To do:
Every line from the one that contains "Instruction: Open the 统计 statistics tool" to the end of the records must be restated word for word. No other line belongs in the answer.
(Material provided)
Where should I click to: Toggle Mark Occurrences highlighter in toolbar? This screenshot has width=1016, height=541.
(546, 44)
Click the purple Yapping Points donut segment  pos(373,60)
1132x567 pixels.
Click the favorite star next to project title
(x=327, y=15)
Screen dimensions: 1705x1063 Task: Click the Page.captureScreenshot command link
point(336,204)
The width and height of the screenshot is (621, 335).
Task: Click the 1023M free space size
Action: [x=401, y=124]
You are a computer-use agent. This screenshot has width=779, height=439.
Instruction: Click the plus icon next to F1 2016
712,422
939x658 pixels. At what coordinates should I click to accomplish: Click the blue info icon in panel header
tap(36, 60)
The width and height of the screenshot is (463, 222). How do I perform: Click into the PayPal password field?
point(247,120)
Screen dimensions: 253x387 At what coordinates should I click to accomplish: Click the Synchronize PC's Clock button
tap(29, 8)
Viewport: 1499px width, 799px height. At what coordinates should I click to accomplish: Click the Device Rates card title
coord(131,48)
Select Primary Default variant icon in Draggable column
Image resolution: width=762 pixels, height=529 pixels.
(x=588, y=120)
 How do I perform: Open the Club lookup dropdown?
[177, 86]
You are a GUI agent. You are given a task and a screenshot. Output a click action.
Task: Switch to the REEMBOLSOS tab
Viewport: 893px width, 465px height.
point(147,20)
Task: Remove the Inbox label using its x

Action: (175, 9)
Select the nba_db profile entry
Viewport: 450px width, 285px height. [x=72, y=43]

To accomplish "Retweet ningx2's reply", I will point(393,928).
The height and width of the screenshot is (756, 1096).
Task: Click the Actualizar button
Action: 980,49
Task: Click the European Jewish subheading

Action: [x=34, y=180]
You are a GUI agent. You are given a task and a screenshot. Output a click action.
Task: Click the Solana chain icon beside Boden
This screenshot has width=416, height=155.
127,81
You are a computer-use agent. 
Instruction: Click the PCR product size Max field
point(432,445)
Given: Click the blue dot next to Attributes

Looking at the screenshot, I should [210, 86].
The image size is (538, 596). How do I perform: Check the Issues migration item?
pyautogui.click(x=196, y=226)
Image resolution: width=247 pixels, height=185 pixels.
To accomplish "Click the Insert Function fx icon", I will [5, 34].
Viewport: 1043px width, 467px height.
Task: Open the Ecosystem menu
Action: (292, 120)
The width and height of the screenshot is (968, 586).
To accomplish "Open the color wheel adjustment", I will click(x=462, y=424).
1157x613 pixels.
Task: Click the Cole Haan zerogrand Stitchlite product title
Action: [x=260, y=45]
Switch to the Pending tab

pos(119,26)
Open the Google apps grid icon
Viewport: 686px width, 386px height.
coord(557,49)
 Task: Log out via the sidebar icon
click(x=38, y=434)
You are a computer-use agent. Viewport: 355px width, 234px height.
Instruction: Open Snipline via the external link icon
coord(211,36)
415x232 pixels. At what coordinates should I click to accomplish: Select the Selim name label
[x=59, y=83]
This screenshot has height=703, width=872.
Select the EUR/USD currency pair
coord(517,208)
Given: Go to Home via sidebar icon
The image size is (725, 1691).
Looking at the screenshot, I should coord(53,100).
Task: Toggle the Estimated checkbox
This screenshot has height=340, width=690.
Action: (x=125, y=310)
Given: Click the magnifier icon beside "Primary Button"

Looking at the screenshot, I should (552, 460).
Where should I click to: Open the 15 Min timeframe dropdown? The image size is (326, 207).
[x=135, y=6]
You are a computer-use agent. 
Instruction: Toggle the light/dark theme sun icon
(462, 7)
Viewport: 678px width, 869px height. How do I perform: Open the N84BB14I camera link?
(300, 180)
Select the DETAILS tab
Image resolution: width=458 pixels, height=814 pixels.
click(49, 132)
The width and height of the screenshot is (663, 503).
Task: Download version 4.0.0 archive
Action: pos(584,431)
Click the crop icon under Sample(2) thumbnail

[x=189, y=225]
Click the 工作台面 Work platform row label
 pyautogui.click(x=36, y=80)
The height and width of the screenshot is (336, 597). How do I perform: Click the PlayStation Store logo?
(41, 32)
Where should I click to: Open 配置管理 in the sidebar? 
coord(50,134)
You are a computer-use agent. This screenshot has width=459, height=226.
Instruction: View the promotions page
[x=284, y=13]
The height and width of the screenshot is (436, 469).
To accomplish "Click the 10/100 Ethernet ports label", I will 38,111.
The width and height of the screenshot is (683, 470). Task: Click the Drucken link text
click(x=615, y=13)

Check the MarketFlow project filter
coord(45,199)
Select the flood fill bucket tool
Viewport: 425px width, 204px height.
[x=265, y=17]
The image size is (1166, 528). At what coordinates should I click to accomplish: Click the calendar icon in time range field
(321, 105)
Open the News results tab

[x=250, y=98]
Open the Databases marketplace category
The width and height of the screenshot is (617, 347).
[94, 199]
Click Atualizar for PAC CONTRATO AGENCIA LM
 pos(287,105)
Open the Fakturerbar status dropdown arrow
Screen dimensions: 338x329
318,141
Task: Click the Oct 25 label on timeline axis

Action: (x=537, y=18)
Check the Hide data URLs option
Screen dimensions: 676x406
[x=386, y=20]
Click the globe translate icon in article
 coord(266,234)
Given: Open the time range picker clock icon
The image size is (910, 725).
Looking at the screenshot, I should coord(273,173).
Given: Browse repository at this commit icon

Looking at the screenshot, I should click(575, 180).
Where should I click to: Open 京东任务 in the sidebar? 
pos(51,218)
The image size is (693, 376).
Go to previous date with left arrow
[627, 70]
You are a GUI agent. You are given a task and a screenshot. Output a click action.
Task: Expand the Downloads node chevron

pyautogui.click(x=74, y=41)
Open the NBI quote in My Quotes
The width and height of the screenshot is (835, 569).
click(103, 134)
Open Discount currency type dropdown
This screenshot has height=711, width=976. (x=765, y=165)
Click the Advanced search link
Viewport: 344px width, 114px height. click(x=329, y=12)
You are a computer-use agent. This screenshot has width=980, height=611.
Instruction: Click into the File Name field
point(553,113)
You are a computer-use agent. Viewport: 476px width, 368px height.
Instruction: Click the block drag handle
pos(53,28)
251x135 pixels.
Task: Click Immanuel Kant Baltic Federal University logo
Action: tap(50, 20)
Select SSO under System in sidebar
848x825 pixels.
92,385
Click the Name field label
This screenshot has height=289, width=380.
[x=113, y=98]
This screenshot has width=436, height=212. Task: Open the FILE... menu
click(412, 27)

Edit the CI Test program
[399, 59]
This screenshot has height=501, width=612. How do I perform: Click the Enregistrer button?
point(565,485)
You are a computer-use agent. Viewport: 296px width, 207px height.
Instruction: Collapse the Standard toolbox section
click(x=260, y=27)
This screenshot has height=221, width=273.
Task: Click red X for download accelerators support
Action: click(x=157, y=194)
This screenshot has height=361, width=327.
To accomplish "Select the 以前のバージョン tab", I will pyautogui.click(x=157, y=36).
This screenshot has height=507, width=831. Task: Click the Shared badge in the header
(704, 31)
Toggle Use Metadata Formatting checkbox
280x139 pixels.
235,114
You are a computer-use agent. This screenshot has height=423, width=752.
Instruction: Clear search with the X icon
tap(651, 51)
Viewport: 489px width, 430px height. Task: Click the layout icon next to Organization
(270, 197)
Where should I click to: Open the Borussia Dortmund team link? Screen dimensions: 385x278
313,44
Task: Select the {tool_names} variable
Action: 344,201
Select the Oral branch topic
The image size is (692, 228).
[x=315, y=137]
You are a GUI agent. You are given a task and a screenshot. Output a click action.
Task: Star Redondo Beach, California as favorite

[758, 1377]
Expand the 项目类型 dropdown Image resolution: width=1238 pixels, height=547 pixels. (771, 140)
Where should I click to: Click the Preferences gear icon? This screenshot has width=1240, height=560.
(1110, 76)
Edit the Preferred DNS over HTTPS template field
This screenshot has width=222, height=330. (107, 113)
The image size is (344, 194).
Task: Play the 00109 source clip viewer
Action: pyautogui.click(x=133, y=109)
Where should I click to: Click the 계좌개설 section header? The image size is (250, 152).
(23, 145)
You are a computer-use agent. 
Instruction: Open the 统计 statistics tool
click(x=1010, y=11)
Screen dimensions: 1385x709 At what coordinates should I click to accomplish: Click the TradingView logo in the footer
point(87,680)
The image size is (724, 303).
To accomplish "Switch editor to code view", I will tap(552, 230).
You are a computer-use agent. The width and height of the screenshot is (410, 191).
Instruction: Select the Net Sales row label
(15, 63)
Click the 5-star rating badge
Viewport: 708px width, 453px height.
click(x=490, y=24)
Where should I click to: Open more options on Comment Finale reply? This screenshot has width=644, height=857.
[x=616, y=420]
(End Material provided)
Answer for the task:
Instruction: Open the 统计 statistics tool
click(x=1010, y=11)
Screen dimensions: 1385x709 At what coordinates should I click to accomplish: Click the TradingView logo in the footer
point(87,680)
The image size is (724, 303).
To accomplish "Switch editor to code view", I will tap(552, 230).
You are a computer-use agent. The width and height of the screenshot is (410, 191).
Instruction: Select the Net Sales row label
(15, 63)
Click the 5-star rating badge
Viewport: 708px width, 453px height.
click(x=490, y=24)
Where should I click to: Open more options on Comment Finale reply? This screenshot has width=644, height=857.
[x=616, y=420]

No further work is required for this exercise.